The Identity and Passport Service has scaled back plans to upgrade its electronic passport system.
Millions had been spent on the Electronic Passport Application (EPA2) project upgrade. The total write-down of EPA2 assets since the project began in 2005 is £10.8m, comprising £5.5m in 2006-07 and £5.3m in 2007-08.
The figures were revealed in the Identity and Passport Service (IPS) Annual Report and Accounts for 2008, which also disclosed that the IPS spent £84.8m on outsourcing services last year.
In the report the IPS explained the decision to drop EPA2 and revert to "more limited" enhancements to the existing ePassport system, saying it was striving for value for money.
The report states: "This decision was reached by IPS after considering many commercial and technical factors."
"In particular, any further investment in EPA2 would have had a limited period in which to deliver the expected benefits, given the current re-tendering of the contract to support operational systems from October 2009," the report continued.
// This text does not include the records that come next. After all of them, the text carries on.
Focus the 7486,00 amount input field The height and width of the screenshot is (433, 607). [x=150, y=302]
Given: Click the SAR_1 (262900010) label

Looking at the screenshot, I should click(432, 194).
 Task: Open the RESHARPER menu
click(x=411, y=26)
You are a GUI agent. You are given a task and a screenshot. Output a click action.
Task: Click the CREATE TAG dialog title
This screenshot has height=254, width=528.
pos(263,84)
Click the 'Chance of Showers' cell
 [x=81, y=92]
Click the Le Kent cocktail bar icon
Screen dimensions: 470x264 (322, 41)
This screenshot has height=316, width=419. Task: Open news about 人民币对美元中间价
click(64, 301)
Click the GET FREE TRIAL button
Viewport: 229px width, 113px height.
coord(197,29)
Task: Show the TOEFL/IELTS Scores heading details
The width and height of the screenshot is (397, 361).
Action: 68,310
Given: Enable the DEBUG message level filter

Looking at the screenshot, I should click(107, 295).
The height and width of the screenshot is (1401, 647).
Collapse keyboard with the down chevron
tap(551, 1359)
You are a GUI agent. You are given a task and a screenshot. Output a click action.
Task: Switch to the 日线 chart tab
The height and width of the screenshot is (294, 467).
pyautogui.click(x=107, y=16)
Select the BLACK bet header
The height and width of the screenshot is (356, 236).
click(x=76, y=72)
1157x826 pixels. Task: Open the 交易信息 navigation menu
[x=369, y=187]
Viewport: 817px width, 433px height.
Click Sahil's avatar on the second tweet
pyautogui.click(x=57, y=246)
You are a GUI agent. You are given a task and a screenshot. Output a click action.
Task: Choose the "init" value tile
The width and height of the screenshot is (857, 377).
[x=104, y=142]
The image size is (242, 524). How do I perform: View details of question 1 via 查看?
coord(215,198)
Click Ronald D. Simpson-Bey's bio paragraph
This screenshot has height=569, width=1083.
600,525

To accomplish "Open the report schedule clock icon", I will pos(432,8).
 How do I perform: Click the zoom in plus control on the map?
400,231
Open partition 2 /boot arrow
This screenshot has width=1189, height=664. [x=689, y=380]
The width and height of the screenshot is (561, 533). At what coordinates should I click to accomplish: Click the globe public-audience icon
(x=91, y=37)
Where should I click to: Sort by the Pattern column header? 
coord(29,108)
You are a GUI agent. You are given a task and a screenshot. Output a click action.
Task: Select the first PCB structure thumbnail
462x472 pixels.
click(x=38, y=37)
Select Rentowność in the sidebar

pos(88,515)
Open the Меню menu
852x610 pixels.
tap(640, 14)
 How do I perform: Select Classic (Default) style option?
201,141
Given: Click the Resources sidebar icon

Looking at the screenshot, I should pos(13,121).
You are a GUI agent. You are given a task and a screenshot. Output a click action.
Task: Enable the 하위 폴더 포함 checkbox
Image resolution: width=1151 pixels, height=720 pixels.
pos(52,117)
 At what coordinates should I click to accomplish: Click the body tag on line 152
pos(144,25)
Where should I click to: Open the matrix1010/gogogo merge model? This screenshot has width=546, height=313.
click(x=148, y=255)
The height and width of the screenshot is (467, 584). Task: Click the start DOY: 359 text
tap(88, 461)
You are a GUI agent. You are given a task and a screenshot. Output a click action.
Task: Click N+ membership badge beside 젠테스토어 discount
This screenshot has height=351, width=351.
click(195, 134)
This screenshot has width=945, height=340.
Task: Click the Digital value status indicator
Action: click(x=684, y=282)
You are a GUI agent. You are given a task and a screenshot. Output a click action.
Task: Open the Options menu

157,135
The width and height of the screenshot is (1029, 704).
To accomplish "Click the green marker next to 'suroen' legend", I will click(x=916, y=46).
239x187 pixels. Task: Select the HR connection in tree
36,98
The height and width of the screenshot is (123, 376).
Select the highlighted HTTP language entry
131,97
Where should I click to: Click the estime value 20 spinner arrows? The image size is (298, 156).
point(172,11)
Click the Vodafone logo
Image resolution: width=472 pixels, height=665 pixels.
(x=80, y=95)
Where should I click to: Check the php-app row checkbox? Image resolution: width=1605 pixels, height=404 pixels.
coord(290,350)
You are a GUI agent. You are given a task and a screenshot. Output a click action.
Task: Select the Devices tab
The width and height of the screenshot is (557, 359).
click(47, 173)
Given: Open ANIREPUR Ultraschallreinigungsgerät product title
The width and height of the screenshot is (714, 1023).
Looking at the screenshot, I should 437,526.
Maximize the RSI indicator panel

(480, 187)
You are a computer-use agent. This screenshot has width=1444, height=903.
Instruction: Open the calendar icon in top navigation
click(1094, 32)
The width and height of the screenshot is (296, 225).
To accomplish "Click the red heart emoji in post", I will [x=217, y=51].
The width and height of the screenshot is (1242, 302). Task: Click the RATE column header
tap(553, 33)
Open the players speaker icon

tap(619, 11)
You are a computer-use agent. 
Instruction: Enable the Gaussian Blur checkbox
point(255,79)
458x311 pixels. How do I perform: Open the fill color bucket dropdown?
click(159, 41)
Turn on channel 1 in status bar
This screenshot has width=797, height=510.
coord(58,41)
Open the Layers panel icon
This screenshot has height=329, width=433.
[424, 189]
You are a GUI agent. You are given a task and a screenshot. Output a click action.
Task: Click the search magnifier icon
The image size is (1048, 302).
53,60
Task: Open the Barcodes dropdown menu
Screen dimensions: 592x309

"Any transitional support and maintenance arrangements would have been likely to increase costs to IPS considerably until any new supplier was able to support the electronic channel," stated the report.
The IPS is also responsible for delivering the ID cards scheme, which will be rolled out over the next four years, starting with about 10 million 'critical' workers in 2009, young people in 2010 and the rest of the UK public in 2011-12, when people will have a choice of a passport or ID card.
The annual report also shows some notable successes for the IPS last year, including the detection of 9,000 fraud attempts in 2007-08, up on last year's figures.
IPS chief executive James Hall said in a statement: "We are better placed than ever to build on our successes in the passport service to deliver the National Identity Scheme."






Talkback
> IPS chief executive James Hall said in a statement:
> "We are better placed than ever to build on our
> successes in the passport service to deliver the
> National Identity Scheme."
Another glaring example of the "Policy is Truth" effect. Senior civil servant says "XYZ", that is therefore policy, therefore that is now the "Truth" as far as (in this case) the IPS is concerned. Any facts that inconveniently differ from this new Truth must therefore be a lie.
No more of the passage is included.